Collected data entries
↓↓↓

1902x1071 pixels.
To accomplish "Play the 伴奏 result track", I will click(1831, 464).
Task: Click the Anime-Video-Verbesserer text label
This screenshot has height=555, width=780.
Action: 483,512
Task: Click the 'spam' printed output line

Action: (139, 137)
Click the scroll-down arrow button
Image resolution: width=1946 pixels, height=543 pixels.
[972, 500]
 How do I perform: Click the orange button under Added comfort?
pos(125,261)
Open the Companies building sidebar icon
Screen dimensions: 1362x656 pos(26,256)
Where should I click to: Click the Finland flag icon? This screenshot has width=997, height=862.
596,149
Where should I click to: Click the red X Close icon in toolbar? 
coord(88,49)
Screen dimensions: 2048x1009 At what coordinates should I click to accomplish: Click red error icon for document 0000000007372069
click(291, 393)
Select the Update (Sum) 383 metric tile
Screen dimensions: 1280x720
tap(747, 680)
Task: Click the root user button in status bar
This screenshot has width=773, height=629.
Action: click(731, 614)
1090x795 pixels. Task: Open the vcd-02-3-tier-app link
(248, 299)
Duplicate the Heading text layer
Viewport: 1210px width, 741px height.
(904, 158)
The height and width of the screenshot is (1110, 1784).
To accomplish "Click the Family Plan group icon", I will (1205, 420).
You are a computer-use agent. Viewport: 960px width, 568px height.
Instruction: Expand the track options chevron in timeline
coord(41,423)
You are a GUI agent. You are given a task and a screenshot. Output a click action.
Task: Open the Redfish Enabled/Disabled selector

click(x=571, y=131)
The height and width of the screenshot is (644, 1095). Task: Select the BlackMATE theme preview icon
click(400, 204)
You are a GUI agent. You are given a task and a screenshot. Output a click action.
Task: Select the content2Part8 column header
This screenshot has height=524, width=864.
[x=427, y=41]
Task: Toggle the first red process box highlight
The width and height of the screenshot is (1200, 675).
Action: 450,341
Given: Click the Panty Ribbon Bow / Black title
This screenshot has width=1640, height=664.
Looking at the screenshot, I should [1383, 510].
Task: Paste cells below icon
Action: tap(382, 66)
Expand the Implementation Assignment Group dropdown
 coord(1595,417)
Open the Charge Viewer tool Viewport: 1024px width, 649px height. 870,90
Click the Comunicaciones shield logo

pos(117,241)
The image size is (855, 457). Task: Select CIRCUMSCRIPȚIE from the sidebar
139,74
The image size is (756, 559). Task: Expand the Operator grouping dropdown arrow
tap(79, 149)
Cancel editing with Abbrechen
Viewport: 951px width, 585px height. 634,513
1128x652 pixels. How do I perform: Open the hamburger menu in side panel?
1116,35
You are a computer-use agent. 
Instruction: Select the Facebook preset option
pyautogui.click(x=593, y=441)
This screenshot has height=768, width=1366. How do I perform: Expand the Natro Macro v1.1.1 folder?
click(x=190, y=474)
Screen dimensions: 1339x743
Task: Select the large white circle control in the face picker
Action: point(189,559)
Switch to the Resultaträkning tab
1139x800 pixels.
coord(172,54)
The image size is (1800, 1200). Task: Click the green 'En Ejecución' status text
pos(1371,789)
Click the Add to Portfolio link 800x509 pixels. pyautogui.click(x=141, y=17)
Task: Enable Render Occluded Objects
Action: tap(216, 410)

↑↑↑

» Task prompt:
One number answers this exercise: the count of lines above in which the word "will" appears.

» Reply:
2